Türk edebiyatının belki de en hor görülmüş kalemidir Kemal Tahir... Hor görülmüşlük derken, yaşamının 12 yılını hapislerde geçirmiş olmasını kastetmiyorum elbet, Türk aydının makus talihidir zaten hapislerde düşünce "suç"undan çürümek. Hor görülmüşlükle kastim, kendi bireysel çabanız olmadan, eğer bir de edebiyatla haşır neşir bir çevreniz yoksa, Kemal Tahir'i keşfetmenin zor olmasıdır. Okullarda eserlerinden bahis geçmez, kitapçılarda romanları ön sıralarda değildir, popüler diziler konu etmez kitaplarını... Halbuki, Türk edebiyatının en güçlü kalemlerindendir Kemal Tahir; gözlem gücü, kendini ifade edişi, eleştirmekten korkmayan üslubu ve güçlü Türkçesi ile, sadece bir roman sunmaz okurlarına, aynı zamanda anlattığı dönemin hicvini de koyar önünüze.
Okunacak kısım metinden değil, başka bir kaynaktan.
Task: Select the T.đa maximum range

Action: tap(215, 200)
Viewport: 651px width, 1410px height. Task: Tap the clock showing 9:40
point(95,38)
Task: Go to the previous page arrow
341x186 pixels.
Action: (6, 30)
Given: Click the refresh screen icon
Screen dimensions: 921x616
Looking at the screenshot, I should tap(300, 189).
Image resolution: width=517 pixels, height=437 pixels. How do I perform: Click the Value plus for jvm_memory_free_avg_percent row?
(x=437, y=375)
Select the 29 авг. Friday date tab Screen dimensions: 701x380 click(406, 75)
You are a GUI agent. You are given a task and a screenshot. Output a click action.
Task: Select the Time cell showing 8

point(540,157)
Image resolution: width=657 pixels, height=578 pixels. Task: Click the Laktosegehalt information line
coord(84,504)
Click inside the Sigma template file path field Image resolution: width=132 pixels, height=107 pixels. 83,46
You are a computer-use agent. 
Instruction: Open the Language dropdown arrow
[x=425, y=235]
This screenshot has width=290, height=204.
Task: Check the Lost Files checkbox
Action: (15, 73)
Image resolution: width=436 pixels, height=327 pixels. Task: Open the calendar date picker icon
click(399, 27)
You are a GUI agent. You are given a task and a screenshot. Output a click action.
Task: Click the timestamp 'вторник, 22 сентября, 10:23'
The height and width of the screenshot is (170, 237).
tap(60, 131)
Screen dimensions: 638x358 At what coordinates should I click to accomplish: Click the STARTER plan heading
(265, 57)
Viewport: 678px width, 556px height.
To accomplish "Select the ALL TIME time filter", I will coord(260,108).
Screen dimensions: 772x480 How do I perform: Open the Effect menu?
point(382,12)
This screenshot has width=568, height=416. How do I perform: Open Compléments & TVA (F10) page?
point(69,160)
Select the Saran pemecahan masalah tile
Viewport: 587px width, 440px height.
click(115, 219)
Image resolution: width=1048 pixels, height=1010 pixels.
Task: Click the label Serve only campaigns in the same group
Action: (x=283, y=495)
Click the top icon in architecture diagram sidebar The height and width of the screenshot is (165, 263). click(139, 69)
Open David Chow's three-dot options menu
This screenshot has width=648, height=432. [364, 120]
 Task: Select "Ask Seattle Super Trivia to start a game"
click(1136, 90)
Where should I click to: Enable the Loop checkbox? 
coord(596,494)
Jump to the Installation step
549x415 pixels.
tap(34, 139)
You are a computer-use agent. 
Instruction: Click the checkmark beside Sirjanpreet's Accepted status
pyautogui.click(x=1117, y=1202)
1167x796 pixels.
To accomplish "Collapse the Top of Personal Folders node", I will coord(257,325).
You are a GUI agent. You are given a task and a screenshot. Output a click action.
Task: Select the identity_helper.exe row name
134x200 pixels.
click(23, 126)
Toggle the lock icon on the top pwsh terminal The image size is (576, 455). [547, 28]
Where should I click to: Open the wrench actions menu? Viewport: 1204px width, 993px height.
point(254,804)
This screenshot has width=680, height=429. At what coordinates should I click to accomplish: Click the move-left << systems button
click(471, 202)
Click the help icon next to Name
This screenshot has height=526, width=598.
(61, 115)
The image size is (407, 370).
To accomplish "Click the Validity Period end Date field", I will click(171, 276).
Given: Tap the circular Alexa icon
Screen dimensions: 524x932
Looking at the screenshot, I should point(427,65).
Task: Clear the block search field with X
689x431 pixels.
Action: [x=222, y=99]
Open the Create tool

"Devlet Ana" işte bu usta yazarın belki de en çarpıcı romanı. Osmanlı İmparatorluğu'nun kuruluşunu, daha bir beylik iken, Ertuğrul Gazi-Osman Gazi-Orhan Gazi dönemini anlatan bu tarihi roman, tabii ki bir kurgu. Ama öylesine ustalıkla yazıya dökülmüş bir kurgu ki, bir yandan dönemin günümüze ulaşan gerçeklerini, bir yandan da bu gerçeklerin arasındaki büyük boşlukları maharetle kapatan realist bir hayal gücünü harmanlayıp, insanın önüne, inanmak isteyeceği, gurur duyacağı bir tarih seriyor.
1968 Türk Dil Kurumu Roman Ödülü'ne layık görülmüş bu roman, Osmanlı'nın küçük bir göçebe aşiretten bir devlete dönüşmesinin ilk adımları kadar, aynı zamanda Anadolu'daki gazi dervişler ya da bir başka deyişle kolonizatör dervişler dönemindeki yaşamı ve değer yargılarını çoğu zaman okuyucuya okuduğunun bir kurgu olduğunu unuttaracak kadar hünerli bir üslupla anlatıyor.Kimler yok ki bu romanda: Şeyh Edebali'den Yunus Emre'ye tarihin izi bugüne uzanmış isimleri ve Bacıbey gibi okurken yaşamınızın bir parçasına dönüşen karakterler... Roman, hükümranlığı yüzyıllara yayılmış ve dolayısıyla değer yargıları zamanla değişmiş ve maalesef sonunu getirmiş olan Osmanlı İmparatorluğu'nun, ilk 300 yıldaki başarılarına temel teşkil eden ilkelerini, alışkanlıklarını ve yaklaşımlarını ortaya koyuyor. Bilmediğimiz, üzeri geçen yılların tortusuyla kapanmış bir tarihi, kurgusal da olsa, yeniden canlandırıyor.
Bugün genç yaşlı geniş kitleleri ekran başına kilitleyen Muhteşem Yüzyıl, Game of Thrones gibi popüler epik dizilerden hiçbir farkı olmayan ve hatta bir de üzerine, edebiyatın en usta kalemlerinden birinin elinden çıkan bu destansı hikayeyi, sadece 13. ve 14. yüzyıl Anadolusunu ya da Osmanlı Devleti'nin kuruluşunu merak edenler değil, kendini bir romanın sayfalarında kaybedip ayrı bir boyutta yaşamayı özleyenler de okumalı...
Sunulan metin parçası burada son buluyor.